Sharp upper tail behavior of line ensembles via the tangent method
Shirshendu Ganguly, Milind Hegde
TL;DR
<3-5 sentence high-level summary>This work develops a probabilistic geometric framework for continuum line ensembles with Brownian Gibbs interactions to study sharp upper-tail events. By combining Brownian resampling, monotonicity, and correlation inequalities (FKG/BK), the authors obtain precise one-point and multi-point tail asymptotics, including the canonical exp(-4/3 θ^{3/2}) decay, and characterize limit shapes under conditioning, via tangent-method-inspired convex hull constructions. The results apply to the KPZ line ensemble and the parabolic Airy line ensemble, and extend to extremal stationary ensembles and general initial data in a non-integrable setting, highlighting universality beyond integrable formulas.
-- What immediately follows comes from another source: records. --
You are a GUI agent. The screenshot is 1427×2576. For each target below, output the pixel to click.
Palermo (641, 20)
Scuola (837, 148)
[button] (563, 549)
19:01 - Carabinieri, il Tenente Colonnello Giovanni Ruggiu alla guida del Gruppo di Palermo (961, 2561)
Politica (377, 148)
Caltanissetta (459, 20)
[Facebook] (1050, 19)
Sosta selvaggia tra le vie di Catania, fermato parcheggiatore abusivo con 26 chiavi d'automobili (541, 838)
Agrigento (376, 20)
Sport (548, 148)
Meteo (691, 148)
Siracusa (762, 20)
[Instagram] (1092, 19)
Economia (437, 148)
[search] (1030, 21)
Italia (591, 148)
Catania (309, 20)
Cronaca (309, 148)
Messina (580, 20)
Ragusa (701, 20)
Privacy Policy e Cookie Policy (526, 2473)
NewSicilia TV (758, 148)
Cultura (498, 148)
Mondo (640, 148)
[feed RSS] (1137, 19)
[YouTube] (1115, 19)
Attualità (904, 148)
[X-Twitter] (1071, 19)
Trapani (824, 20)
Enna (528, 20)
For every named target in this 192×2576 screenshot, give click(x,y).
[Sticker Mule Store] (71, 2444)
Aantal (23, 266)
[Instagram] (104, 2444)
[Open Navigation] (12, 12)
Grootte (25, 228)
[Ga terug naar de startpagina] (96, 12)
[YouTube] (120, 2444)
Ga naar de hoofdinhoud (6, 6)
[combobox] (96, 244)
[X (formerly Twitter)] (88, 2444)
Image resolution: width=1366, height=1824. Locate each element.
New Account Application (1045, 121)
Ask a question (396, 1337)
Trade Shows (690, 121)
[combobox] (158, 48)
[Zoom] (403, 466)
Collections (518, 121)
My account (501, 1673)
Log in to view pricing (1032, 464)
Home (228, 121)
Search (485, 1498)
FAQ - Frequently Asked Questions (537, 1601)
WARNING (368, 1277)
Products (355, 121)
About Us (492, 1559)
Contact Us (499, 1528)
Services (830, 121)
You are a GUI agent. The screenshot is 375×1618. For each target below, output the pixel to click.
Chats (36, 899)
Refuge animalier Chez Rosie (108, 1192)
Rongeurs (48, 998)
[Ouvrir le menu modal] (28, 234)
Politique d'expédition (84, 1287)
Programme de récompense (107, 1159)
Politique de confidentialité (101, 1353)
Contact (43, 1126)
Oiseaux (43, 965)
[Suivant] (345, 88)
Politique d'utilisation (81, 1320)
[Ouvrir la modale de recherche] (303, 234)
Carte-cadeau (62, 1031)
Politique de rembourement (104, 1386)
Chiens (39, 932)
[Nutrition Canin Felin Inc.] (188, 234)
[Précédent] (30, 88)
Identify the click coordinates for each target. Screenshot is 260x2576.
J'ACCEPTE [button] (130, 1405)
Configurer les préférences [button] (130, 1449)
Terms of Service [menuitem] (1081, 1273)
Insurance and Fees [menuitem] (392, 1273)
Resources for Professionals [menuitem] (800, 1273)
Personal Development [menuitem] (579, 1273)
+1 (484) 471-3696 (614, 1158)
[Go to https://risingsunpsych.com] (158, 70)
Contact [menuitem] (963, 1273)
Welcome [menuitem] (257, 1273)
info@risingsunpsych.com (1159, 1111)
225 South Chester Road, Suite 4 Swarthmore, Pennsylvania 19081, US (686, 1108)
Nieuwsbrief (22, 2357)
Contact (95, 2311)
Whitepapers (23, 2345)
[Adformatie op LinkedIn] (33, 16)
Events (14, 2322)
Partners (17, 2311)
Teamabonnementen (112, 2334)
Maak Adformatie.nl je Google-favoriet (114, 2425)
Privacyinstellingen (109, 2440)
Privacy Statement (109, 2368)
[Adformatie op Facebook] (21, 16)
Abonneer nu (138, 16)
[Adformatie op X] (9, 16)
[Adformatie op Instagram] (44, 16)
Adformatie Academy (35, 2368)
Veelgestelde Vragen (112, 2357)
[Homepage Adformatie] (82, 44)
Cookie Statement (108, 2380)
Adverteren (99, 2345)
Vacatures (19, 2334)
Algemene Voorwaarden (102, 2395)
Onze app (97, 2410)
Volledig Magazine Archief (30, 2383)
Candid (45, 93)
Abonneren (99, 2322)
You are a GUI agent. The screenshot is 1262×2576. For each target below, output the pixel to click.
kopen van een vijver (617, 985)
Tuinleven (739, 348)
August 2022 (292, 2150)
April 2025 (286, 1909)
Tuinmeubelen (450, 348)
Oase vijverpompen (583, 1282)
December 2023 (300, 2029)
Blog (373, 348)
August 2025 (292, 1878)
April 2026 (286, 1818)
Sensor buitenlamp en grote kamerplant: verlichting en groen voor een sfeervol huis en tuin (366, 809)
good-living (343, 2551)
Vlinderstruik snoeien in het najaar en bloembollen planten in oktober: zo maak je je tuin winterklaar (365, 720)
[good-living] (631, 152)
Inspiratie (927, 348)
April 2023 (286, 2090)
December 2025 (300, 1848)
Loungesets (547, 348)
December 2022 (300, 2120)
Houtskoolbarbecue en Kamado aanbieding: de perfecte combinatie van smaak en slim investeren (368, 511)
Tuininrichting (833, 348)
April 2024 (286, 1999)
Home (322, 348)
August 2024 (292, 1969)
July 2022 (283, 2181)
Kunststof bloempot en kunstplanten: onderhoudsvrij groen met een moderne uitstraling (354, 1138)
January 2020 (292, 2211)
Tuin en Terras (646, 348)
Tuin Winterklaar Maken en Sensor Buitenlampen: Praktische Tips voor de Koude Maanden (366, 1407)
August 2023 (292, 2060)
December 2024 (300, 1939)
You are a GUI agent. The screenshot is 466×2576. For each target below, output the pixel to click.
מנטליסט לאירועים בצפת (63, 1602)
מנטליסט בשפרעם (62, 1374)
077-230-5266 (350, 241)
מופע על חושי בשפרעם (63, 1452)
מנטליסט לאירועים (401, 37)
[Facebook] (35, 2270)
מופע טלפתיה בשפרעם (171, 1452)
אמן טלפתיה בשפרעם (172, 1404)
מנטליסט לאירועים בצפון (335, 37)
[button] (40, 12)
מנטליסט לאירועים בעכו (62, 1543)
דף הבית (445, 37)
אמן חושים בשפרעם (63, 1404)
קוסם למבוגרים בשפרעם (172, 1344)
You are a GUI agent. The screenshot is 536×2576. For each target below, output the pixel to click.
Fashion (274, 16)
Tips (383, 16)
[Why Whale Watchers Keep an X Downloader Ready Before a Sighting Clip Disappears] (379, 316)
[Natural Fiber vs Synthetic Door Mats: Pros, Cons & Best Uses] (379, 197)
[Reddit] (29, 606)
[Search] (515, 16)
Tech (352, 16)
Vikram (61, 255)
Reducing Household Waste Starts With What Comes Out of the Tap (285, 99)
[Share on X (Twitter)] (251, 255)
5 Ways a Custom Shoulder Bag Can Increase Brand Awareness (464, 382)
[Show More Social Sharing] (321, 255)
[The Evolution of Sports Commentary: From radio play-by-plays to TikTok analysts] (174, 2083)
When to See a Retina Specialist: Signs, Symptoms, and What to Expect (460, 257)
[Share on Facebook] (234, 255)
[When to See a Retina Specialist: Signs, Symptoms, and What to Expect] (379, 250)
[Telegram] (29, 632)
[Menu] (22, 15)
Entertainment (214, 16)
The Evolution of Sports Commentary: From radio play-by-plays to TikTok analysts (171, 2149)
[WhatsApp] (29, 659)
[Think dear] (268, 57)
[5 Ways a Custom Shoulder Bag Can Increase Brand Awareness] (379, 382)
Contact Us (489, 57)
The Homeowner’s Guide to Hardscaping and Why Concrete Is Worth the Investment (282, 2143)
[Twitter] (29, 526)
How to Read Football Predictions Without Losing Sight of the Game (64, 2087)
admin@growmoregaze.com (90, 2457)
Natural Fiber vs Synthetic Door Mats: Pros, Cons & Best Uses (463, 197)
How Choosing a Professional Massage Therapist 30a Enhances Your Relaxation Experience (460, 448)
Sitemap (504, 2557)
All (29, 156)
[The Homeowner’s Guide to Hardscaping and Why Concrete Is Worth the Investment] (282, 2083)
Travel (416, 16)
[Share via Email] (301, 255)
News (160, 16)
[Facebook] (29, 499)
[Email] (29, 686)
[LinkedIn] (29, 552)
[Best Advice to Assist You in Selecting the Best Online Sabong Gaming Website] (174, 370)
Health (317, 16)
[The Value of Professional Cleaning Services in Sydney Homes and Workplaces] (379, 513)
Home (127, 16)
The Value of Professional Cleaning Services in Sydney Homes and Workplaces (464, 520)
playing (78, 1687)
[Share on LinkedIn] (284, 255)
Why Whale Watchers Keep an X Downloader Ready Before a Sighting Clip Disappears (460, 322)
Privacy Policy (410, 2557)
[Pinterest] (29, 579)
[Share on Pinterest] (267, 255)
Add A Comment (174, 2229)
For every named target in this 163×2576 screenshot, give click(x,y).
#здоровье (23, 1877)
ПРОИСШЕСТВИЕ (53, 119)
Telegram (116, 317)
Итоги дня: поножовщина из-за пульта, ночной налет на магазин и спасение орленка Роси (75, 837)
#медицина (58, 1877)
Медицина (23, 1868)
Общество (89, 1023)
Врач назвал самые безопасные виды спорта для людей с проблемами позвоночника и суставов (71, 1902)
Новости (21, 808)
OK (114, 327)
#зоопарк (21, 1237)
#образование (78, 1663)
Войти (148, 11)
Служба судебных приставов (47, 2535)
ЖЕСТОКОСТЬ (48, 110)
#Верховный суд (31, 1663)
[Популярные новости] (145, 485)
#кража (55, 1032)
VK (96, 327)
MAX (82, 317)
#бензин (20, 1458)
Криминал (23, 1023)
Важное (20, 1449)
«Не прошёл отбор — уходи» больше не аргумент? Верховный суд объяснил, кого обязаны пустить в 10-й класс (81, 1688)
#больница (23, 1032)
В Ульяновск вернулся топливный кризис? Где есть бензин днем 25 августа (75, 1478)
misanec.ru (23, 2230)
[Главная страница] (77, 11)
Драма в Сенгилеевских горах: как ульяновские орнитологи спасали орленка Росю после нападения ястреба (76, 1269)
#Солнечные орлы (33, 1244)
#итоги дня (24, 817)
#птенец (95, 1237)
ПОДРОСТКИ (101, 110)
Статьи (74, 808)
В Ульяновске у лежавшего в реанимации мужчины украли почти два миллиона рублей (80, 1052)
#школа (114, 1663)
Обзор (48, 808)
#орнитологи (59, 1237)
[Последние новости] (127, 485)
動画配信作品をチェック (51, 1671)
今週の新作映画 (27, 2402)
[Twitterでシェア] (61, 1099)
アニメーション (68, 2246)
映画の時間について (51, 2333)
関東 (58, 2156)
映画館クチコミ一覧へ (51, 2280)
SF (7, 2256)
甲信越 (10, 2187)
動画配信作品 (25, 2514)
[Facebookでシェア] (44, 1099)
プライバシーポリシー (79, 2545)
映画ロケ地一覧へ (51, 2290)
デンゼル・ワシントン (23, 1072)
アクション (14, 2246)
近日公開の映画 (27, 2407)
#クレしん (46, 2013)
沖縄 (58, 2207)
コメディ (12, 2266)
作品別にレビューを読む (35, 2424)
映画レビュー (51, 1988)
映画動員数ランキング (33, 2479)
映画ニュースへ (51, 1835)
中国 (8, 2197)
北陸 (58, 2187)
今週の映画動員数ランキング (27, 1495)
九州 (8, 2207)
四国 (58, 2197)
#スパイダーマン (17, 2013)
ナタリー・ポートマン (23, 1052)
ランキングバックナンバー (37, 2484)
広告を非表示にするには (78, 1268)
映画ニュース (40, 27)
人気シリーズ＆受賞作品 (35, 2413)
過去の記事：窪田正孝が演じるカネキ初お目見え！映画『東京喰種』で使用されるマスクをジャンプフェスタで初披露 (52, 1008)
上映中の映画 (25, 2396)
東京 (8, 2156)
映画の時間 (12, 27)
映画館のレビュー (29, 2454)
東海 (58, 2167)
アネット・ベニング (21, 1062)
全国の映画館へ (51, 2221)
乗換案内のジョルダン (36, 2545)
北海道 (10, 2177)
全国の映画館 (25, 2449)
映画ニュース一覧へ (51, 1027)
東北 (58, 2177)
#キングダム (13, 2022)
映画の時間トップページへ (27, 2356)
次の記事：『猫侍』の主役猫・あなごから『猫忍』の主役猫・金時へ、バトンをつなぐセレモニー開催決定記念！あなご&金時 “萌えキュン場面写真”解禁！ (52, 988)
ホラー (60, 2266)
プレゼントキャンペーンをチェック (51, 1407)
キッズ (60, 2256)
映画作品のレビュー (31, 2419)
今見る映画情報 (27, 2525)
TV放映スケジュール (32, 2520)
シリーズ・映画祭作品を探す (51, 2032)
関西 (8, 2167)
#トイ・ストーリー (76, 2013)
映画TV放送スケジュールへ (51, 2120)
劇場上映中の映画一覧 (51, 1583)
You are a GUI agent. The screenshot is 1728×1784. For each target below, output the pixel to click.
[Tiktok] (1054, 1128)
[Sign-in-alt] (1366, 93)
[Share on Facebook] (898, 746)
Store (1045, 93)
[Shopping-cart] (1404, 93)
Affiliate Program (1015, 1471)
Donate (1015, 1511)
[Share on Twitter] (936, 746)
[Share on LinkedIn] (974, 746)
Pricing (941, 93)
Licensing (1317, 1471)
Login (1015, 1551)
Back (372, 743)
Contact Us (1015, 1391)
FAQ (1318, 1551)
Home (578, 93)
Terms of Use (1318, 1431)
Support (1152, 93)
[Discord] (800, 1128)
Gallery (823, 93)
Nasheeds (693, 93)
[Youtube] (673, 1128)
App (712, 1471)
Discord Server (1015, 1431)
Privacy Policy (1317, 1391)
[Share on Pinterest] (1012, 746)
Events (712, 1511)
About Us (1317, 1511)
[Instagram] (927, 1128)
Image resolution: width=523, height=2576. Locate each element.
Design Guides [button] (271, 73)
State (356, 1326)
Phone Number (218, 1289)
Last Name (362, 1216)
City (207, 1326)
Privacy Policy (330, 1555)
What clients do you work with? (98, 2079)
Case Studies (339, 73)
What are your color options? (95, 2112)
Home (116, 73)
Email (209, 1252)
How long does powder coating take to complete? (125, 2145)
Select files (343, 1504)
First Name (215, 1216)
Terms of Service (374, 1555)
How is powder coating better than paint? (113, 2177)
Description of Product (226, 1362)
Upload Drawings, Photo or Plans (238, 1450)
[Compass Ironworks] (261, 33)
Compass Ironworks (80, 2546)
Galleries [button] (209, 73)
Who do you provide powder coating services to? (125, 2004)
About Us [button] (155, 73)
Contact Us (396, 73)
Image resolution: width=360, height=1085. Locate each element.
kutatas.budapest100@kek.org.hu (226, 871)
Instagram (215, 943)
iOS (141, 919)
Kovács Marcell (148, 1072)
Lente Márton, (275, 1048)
The methods blend probabilistic Brownian-bridge techniques with a Cameron–Martin energy viewpoint to produce sharp, geometrically interpretable tail bounds and limit shapes.
Abstract
We develop a new probabilistic and geometric method to obtain several sharp results pertaining to the upper tail behavior of continuum Gibbs measures on infinite ensembles of random continuous curves, also known as line ensembles, satisfying some natural assumptions. The arguments make crucial use of Brownian resampling invariance properties and correlation inequalities admitted by such Gibbs measures. We obtain sharp one-point upper tail estimates showing that the probability of the value at zero being larger than $θ$ is $\exp(-\frac{4}{3}θ^{3/2}(1+o(1)))$. A key intermediate step is developing a precise understanding of the profile when conditioned on the value at zero equaling $θ$. Our method further allows one to obtain multi-point asymptotics which were out of reach of previous approaches. As an example, we prove sharp explicit two-point upper tail estimates. This framework is then used to establish the corresponding results for the KPZ equation, which are all new. Even for the zero-temperature case of the Airy$_2$ process, our arguments yield new proofs for one-point estimates previously known due to its connections to random matrix theory, as well as new two-point asymptotics. To showcase the reach of the method, we obtain the same results in a purely non-integrable setting under only assumptions of stationarity and extremality in the class of Gibbs measures. Our method bears resemblance to the tangent method introduced by Colomo-Sportiello and mathematically realized by Aggarwal in the context of the six-vertex model.